- **Page extract**
# # # # #
# Brownout when using microwave- shuts microwave off



## zannej (Aug 26, 2015)

This just started today and has never happened before. I went to cook something in the 1200W microwave. I turned it on and 3 seconds in the lights in the house dimmed and the microwave turned off and reset (like it does when it gets unplugged and plugged back in or when the power goes out).

We've had the microwave for several months to a year and never had brownouts when using it before.

I suspect it could be the breaker or maybe some of the wires to the house got fried again.

Any ideas? How would I troubleshoot this? I need to be able to use my microwave since I don't have a working oven.


----------



## nealtw (Aug 26, 2015)

Sounds like it should have tripped a breaker or blown a fuse, what size fuses or breaker is on that line.
You could plug it into a different circuit and see if you get the same effect.


----------



## zannej (Aug 27, 2015)

I'm not quite sure. I'll have to look at the box in the morning when there is more light and see if I can figure out which one its on.

Just realized that my air conditioner is not working. Went to check it and there doesn't appear to be any power to the thermostat.

My brother went and looked at the breaker box and claimed everything was on.

Gonna see if I can get my certified electrician friend over to take a look. I have a switch to swap over to generator power that I can use to shut off power to the box. I hope I'm still able to flip it. It hasn't been used in years.


----------



## nealtw (Aug 27, 2015)

If you're not comfortable digging in yourself. don't do anything until you get sparky out to have a look.
# # # # #
- **Do this**
In the microwave brownout thread, what did the original poster find after checking the air conditioner?

- **Dataset content**
# # # # #
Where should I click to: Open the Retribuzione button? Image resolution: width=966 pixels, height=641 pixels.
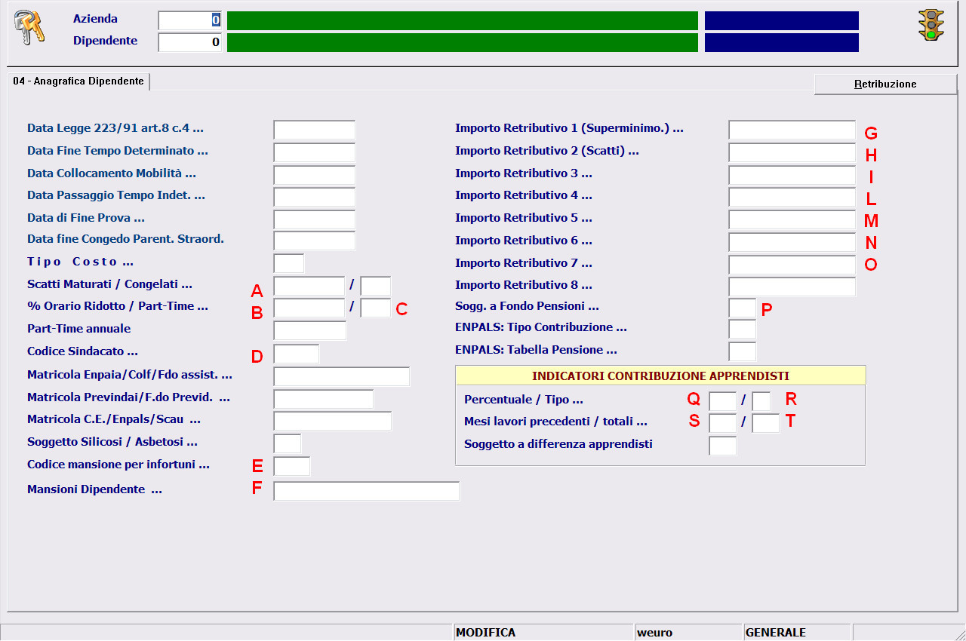click(x=885, y=84)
# # # # #
- **Answer to the task**
There didn't appear to be any power to the thermostat.